Why doesn't Mr. Bernanke call in the big bankers and tell them he'll make sure none of them fails? Why not tell them the Fed will always be there to bail them out and recapitalize them if need be? Why not stop solvency-risk fears today? Why wait until another day? Why wait until a million or 2 million more people lose their jobs or homes or both?

Well, unfortunately, all of those things are how the market signals the underlying reality. If there is a problem that needs to be fixed, people need to know what the problem is and how to fix it. If banks have overextended or residents have overspent on their homes, someone or something needs to let these people know. If people need to be more prudent in the risks they take, that information needs to be communicated to them. Unfortunately, sometimes the only way to communicate that message is to let businesses fail or people to go bankrupt. Otherwise, there has to be another mechanism to let people know that. Apparently Mr. Stein realizes this because he suggests:

Further, why not tell the banks that a condition for recapitalizing them is much stricter regulation about lending policies -- not lending against bad collateral, not lending to borrowers with no credit history? Why not also impose rules about executive compensation to keep top brass from looting their own stockholders even as they kill their own companies?
Regulation to the Rescue
It's a myth that all regulation is bad. In banking, regulation saves greedy, foolish people from killing their own banks and the economy in general. Let's save the banks, save the economy, and lay the foundation for a smarter tomorrow -- starting today.

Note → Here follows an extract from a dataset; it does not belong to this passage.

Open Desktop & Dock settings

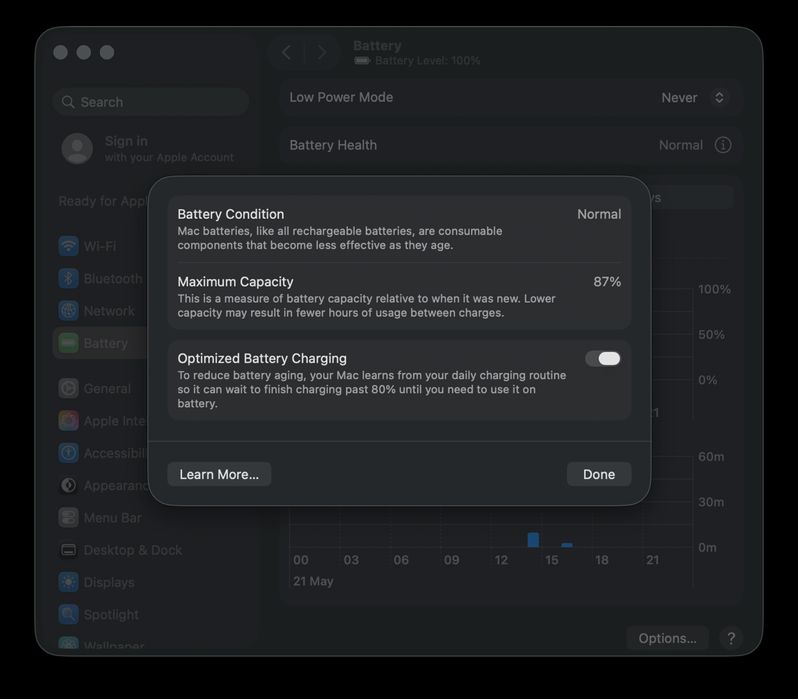[x=120, y=550]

So, that's fine. Some people think that the best way to run markets is to let them efficiently run themselves. When there are prudent opportunities to invest, the price will indicate that. When there are problems that need to be corrected, the price will again indicate that. Obviously, with this method financial hardships will occasionally occur. The other method is to prevent any pain by bailing out people or businesses that make mistakes but then to prevent them from making bad mistakes in the future, we get the smartest people in the country to figure out rules to force people to make the right decisions. Now both are valid models but, I've always felt that the reason the U.S. is the U.S. and Russia is Russia is because we followed model 1 and Russia followed model 2. Now there are always people that think that the planned economy people always just did it wrong and with even smarter people and even better planning we can make a planned economy work even better than a free-market economy. Apparently Mr. Stein is in the latter camp.

2 comments:

Brett said...

Tally for Free Marketeers vs. Planned:

Planned:
Russia - FAILED
Cuba - FAILED
Zimbabwe - FAILED
Venezuela - FAILING
Eastern Germany - FAILED
China - FAILED
N. Korea - FAILED

Free Market:
United States - SUCCESS
Hong Kong - SUCCESS
China - SUCCESS
S. Korea - SUCCESS
Japan - SUCCESS
W. Germany - SUCCESS
Taiwan - SUCCESS
Ireland - SUCCESS
UK - SUCCESS

To modify a phrase from Tolsoy, "All successful economies are the same (free), each planned economy fails for a different reason."

Jimmy said...

Here we have the classic principal-agent problem - the bank managers are motivated to crank up the profits of the bank as high as they can so they can reap the rewards (fat bonuses) and pay none of the penalties if they fail (the owners suffer the losses). The way the system is setup right now, the calculus motivates the managers to take on more risk than is optimal for the owners. The free market solution to this is one that mob bosses have employed for years - you lose my investment, and you swim with the fishes.